I have a question on the image of non-cancer ct lung image

Hello, professor. I am a student in University of Seoul. I am wondering that if I can get a normal person CT image for datasets. Because, I can search ct image for lung cancer image, but me and my teammates are struggling from get the normal person ct image which is really hard to find. I want to ask you to get a normal person ct image if not, please let me know how to get ct image because we need that for a simple research.

This is a great question!

Indeed, most of the images in IDC are from cancer patients. However, the NLST collection contains a dataset of chest CTs collected in a cancer screening trial, and thus will include images for non-cancer patients.

I am not that familiar with that collection, but you could probably use some of the metadata in the bigquery-public-data.idc_v9.nlst_canc table to select patients that did not have cancer.

As an example, you can query for the counts of patients that have distinct values of clinical_n (Clinical N code for staging, AJCC 6, per dictionary here) with this query:

SELECT
  clinical_n,
  COUNT(DISTINCT(pid)) as num_patients
FROM
  `bigquery-public-data.idc_v9.nlst_canc`
GROUP BY
  clinical_n

which will result in the following:

image

But I do not know if the missing value for clinical or pathological stage, for example, can be used as the indication that there was no cancer in that patient. @dclunie do you know?

In the “person” table supplied by the NLST folks there is a “lung_cancer” column described as:

Confirmed Lung Cancer?

Does the participant have a confirmed lung cancer diagnosis?

0=“No”
1=“Yes”

1 Like

Thank you for your help once again, but I have a question on open data which is# LIDC-IDRIthat we are using this data.

Is this data including non-cancer lung ct image?

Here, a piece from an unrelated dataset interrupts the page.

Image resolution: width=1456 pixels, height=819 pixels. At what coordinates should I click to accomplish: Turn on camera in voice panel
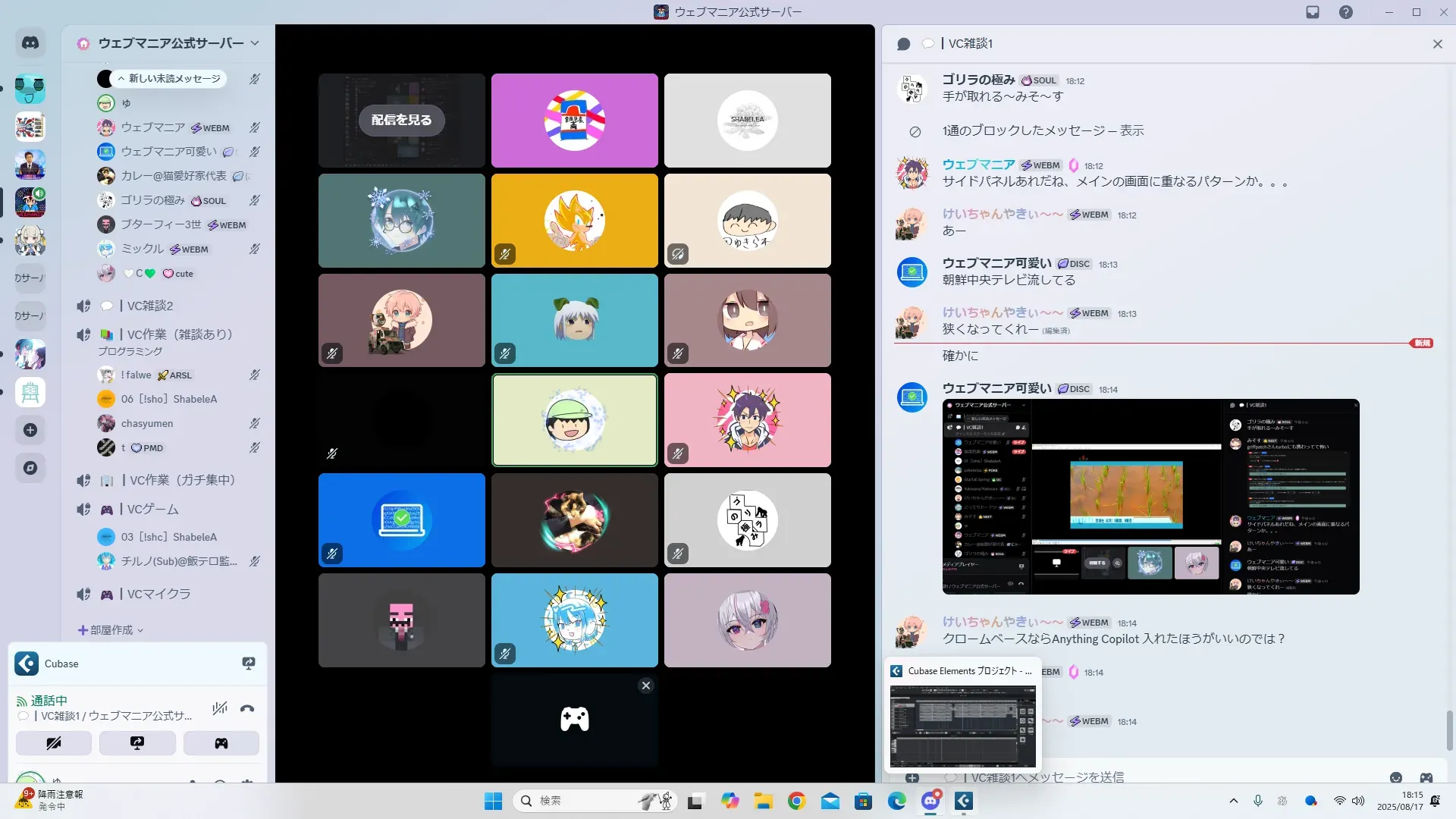[54, 743]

If that is the case, we will be very happy to get this idea.

2022년 5월 25일 (수) 오전 9:01, David Clunie via Imaging Data Commons <notifications@canceridc.discoursemail.com>님이 작성:

@imjkang7 I am sorry I have not responded earlier.

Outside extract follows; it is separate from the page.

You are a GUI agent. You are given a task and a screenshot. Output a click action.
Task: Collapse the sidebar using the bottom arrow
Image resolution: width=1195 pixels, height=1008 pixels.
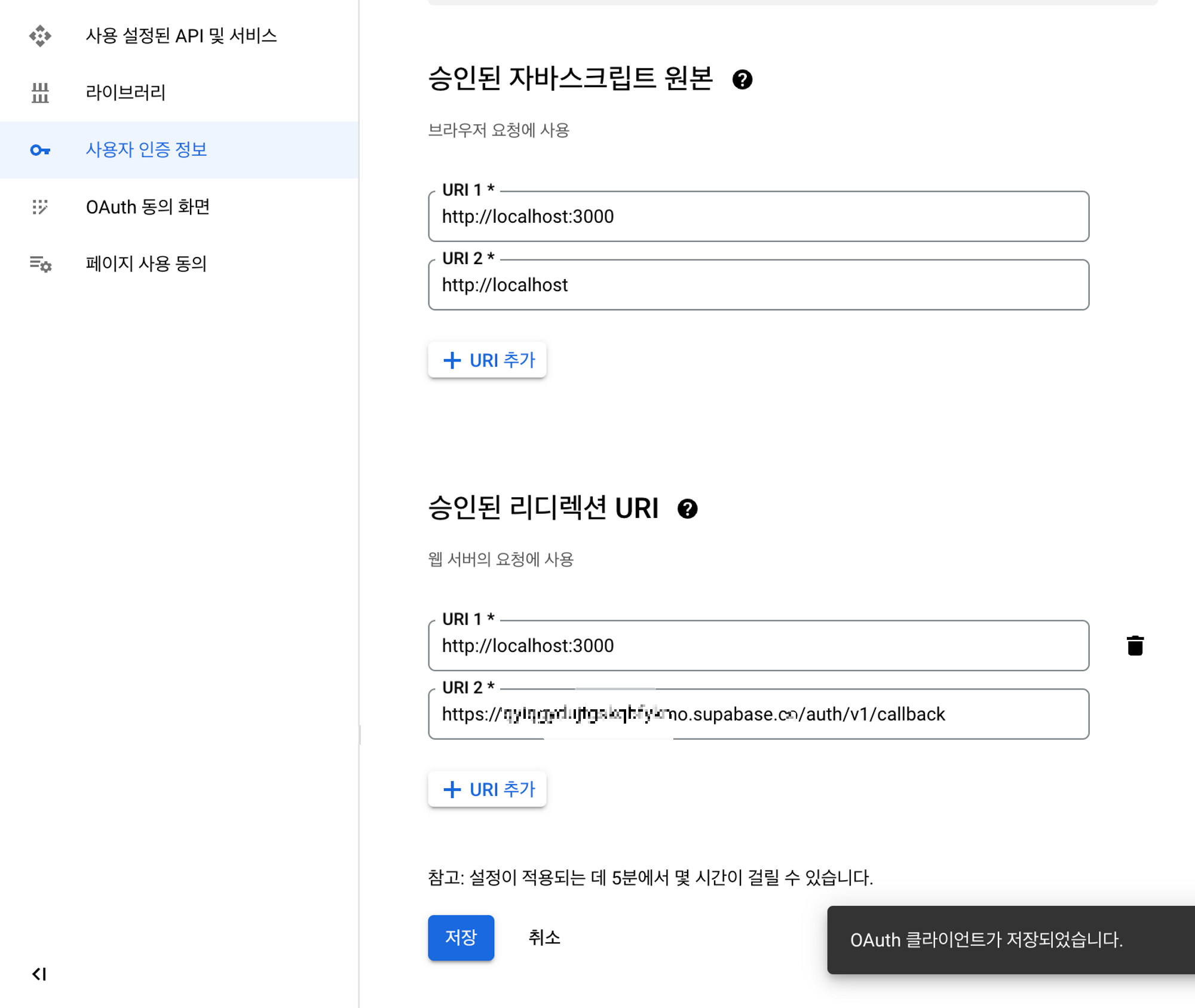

I am afraid we do not have the information for the LIDC-IDRI collection whether specific patient didn’t have cancer.

But you can select patients in the NLST collection that did not have a confirmed cancer.

NLST collection is accompanied by several tables containing clinical data, see Files and metadata - IDC User Guide. If you follow the link, you will find the schema describing the metadata in those tables. One of those tables, prsn, contains the column can_scr table, defined as “Indicates whether the cancer followed a positive, negative, or missed screen, or whether it occurred after the screening years.” with values "0=“No Cancer” 1=“Positive Screen” 2=“Negative Screen” 3=“Missed Screen” 4=“Post Screening”.

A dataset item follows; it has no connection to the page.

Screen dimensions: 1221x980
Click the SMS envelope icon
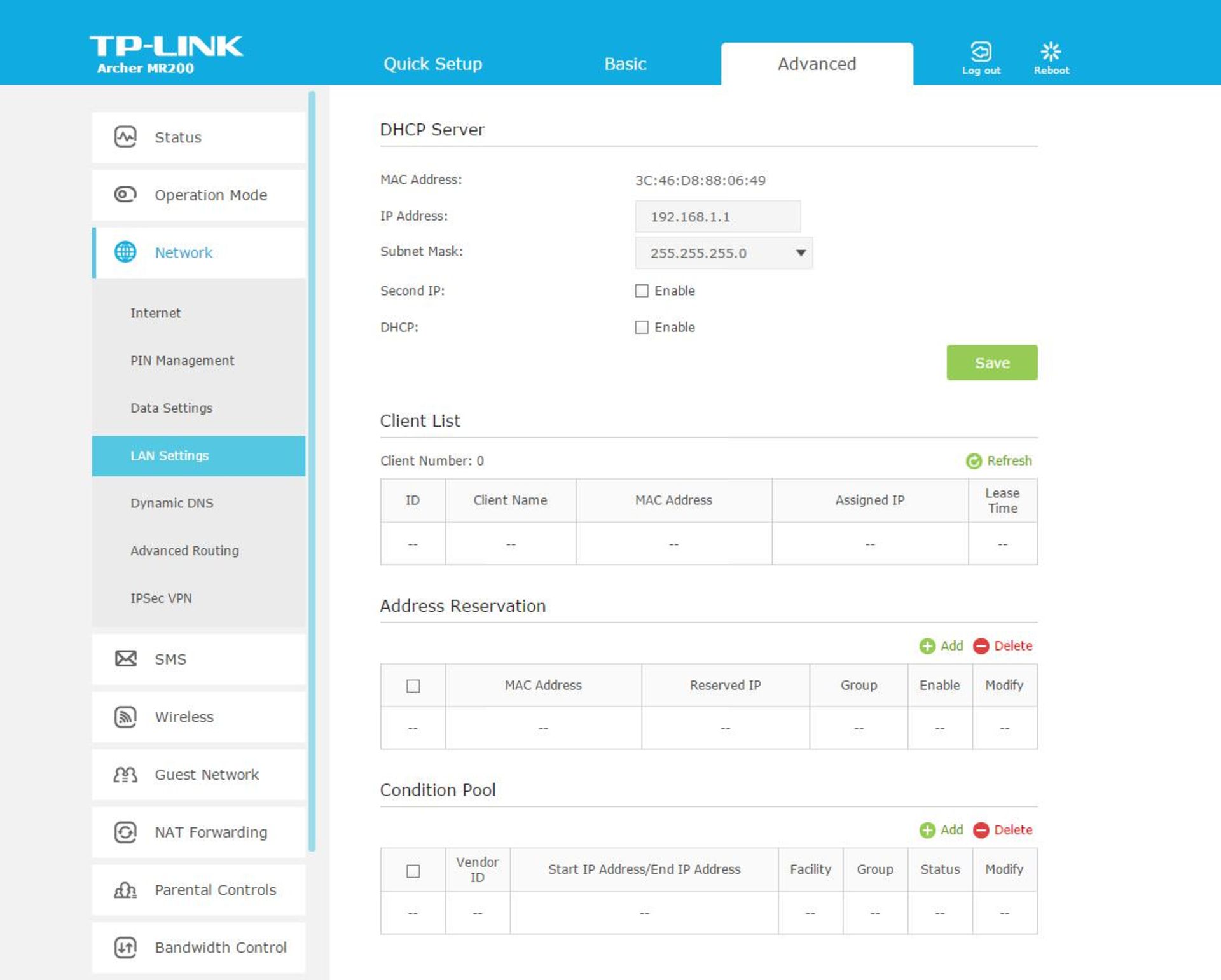(x=125, y=659)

We confirmed with the curators of the NLST collection that patients that have value 0 (“No cancer”) in that table can be used to identify “normal” subjects that did not have a confirmed lung cancer diagnosis.

Putting this all together, you can first identify patients that did not have cancer using the following query:

SELECT
  distinct(pid)
FROM
  `bigquery-public-data.idc_v9.nlst_prsn`
WHERE
  can_scr = 0

You can join those patient identifiers with the DICOM metadata in IDC dicom_all table to get CT scans for all patients that had negative cancer. The query below will give you the list of all SeriesInstanceUIDs for CT scans from those non-cancer patients, and the URL to the viewer, so you can visually examine those series.

SELECT
  distinct(SeriesInstanceUID),
  CONCAT("https://viewer.imaging.datacommons.cancer.gov/viewer/",StudyInstanceUID,"?seriesInstanceUID=",SeriesInstanceUID) as viewer_url
FROM
  `bigquery-public-data.idc_v9.nlst_prsn` as prsn
JOIN
  `bigquery-public-data.idc_v9.dicom_all` as dicom_all
ON
  SAFE_CAST(prsn.pid AS STRING) = dicom_all.PatientID
WHERE
  can_scr = 0 AND Modality = "CT"

You can download the series identified using the instructions in this documentation page selecting by specific SeriesInstanceUID: Downloading data - IDC User Guide. You can download all of them, but this will take some time for ~200K series.